▶ [Problem]
Each line from the beginning of the entries below through the line that includes "Click the Atlassian logo in the footer" must be returned exactly as given.
---+---
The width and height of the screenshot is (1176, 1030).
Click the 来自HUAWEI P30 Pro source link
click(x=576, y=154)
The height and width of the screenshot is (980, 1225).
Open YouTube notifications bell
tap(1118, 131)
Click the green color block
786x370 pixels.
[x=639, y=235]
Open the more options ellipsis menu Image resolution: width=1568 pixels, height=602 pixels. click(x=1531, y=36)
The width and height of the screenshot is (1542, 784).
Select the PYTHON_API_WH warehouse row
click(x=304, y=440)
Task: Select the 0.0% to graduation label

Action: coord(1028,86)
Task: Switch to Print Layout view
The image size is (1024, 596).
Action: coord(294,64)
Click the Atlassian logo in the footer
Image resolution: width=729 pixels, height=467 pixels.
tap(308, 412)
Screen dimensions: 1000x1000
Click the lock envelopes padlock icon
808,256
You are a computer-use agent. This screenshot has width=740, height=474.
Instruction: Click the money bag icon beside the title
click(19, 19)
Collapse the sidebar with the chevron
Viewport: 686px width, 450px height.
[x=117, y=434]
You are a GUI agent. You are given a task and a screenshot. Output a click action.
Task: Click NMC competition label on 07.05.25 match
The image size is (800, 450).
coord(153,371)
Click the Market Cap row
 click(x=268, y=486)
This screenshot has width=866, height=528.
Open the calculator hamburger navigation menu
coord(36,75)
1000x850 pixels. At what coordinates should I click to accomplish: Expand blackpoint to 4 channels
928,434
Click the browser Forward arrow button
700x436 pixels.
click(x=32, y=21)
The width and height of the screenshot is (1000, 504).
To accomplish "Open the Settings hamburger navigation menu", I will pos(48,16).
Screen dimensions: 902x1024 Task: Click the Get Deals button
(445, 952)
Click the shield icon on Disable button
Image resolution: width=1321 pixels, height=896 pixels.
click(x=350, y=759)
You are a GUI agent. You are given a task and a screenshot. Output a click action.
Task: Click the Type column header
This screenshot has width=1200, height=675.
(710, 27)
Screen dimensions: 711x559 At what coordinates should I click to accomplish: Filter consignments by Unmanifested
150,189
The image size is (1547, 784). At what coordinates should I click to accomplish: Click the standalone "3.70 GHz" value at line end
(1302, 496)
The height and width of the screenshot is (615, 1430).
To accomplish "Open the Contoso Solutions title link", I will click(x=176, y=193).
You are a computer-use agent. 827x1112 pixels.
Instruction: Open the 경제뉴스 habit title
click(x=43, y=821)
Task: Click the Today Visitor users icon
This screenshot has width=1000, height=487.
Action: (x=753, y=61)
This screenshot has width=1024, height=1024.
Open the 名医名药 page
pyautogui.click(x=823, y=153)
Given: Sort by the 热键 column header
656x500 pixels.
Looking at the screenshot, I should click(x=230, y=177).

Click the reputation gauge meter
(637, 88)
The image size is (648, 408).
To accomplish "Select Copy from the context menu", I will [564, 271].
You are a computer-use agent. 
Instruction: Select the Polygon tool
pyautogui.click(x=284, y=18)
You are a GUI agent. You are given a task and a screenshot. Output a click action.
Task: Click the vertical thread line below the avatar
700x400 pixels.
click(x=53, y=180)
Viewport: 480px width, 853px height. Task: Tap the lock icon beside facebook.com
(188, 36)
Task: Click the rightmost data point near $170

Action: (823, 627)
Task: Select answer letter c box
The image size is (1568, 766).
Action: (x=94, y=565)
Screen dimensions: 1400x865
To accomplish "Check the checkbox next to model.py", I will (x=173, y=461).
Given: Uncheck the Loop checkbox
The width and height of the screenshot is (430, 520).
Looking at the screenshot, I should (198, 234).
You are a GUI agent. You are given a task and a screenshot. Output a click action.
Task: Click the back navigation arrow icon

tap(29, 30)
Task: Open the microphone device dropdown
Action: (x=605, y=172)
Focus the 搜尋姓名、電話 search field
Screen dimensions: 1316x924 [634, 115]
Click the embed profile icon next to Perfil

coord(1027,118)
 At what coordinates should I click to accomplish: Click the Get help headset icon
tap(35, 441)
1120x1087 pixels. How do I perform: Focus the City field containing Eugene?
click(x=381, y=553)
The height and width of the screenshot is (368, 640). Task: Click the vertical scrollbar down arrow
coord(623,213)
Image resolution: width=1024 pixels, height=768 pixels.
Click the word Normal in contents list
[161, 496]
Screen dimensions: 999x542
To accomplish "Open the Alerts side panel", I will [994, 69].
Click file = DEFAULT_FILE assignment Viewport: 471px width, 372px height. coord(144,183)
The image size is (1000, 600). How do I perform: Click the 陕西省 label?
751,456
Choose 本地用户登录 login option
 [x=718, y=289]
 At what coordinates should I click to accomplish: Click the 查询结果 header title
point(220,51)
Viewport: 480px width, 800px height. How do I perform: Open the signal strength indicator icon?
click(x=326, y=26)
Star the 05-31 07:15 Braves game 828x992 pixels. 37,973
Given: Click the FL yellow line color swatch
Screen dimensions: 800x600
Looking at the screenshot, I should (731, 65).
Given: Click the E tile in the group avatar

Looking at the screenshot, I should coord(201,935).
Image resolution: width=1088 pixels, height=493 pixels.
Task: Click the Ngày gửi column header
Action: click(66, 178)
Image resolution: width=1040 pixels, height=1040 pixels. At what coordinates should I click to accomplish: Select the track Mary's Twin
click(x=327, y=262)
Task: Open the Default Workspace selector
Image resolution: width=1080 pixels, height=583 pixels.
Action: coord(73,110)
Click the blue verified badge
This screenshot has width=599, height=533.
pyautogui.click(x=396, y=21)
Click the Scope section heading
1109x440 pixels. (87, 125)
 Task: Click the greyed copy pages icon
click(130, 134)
---+---
▶ [Solved exercise]
The width and height of the screenshot is (1176, 1030).
Click the 来自HUAWEI P30 Pro source link
click(x=576, y=154)
The height and width of the screenshot is (980, 1225).
Open YouTube notifications bell
tap(1118, 131)
Click the green color block
786x370 pixels.
[x=639, y=235]
Open the more options ellipsis menu Image resolution: width=1568 pixels, height=602 pixels. click(x=1531, y=36)
The width and height of the screenshot is (1542, 784).
Select the PYTHON_API_WH warehouse row
click(x=304, y=440)
Task: Select the 0.0% to graduation label

Action: coord(1028,86)
Task: Switch to Print Layout view
The image size is (1024, 596).
Action: coord(294,64)
Click the Atlassian logo in the footer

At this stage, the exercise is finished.